Anyway, you’re never going to receive a warm welcome at an airport but an efficient one works just as well. We were near the front of the immigration control queue – I felt sorry for those at the back who had a long wait – but were still standing around for a while and I felt like shouting that when to Jumbo Jets arrive around the same time, you need more than six immigration officials.
We then had to queue again to go past a point where someone looked at the customs declaration for a second time and, bizarrely, to queue to leave the building. Queuing is a generous description for the ensuing mess up a ramp and around a corner. A couple of LAX staff were trying to sort
things out but after two long queues people were not in a charitable mood.

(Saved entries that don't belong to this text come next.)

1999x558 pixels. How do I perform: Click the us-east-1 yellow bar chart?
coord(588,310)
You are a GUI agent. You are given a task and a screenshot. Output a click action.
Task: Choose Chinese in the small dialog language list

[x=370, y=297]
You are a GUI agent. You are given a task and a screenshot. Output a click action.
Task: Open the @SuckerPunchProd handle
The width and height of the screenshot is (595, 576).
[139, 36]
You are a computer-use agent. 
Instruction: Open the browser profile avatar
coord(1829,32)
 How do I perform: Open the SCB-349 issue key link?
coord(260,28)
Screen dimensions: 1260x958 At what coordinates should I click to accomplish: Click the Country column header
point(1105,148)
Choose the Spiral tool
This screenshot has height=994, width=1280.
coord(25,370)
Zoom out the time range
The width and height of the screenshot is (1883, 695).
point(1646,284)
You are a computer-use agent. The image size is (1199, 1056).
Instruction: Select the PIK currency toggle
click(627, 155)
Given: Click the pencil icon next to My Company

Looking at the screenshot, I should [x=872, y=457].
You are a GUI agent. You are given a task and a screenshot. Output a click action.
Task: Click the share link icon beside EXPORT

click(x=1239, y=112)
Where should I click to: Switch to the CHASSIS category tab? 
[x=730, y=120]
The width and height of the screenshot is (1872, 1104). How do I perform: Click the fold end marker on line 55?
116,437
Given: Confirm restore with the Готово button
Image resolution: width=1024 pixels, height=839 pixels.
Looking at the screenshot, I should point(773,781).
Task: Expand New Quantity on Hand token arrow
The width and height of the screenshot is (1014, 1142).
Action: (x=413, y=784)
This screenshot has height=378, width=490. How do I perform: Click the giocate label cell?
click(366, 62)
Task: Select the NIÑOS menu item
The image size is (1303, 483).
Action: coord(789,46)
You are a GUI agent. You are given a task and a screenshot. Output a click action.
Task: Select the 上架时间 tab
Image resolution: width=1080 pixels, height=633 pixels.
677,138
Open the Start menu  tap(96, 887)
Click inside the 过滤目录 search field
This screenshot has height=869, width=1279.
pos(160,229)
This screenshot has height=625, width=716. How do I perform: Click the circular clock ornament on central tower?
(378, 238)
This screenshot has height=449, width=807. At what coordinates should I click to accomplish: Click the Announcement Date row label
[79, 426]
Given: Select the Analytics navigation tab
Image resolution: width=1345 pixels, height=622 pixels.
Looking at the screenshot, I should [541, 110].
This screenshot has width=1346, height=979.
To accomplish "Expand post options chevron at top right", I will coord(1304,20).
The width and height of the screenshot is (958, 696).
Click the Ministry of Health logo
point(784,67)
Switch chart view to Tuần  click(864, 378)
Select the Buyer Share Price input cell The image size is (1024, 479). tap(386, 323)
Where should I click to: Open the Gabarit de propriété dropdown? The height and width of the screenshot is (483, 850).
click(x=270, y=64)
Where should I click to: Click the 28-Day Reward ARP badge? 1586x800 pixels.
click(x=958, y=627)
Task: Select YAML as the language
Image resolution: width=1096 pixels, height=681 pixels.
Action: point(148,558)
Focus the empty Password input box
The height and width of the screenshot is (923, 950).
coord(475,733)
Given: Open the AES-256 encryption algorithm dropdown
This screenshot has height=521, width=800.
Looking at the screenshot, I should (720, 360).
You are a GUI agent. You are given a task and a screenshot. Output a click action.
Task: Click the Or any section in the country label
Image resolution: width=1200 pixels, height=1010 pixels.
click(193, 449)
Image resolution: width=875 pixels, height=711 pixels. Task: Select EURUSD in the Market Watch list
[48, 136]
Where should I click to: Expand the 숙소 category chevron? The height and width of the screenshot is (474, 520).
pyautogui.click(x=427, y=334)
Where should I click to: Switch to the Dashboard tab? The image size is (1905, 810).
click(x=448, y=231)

Then things became annoying. We went to the AA desk with our e-ticket number because we were flying AA to San Francisco. Logical, no? No. AA were codesharing that flight with Alaska Air but had neglected to tell us, anyone else or put it on the displays. A walk to another terminal and Alaska told us that we had to go back to AA as we should have had paper tickets. AA passed us onto BA, with whom we booked the flights, who swore blind that we had been sent paper tickets. $150 later, we were reissued our tickets on paper that must be worth its weight in gold at those prices. When we came back and handed over our tickets to the AA desk at SF airport, we were told it was an e-ticket and not a paper ticket. Anyway, we made the Alaska Air flight but had it not been delayed we would have missed it.
It is worth looking at the TSA Pledge. There is one thing missing from this: ‘efficiency’.

Customer service
People were polite and so on, but were hamstrung in what they could do. The politeness,
however, is the standard. Where a bartender in the US might say ‘what would you like, sir?’ their UK counterpart might plainly ask ‘what do you want?’; neither is ruder or more polite as it’s just the way things are done. I suppose it’s a bit like this blog; flowery language and subclauses don’t change the ideas beneath any more than the query of the US bartender. We booked to go on a bus tour of Muir Woods to see the redwoods and then go to some vineyards in the Sonoma valley. It ended up that the tour we wanted wasn’t on offer any more, and we ended up going on a (very good, as it happens) tour of the Napa and Sonoma valleys. People at the tour company’s office were polite but I would rather they’d been efficient.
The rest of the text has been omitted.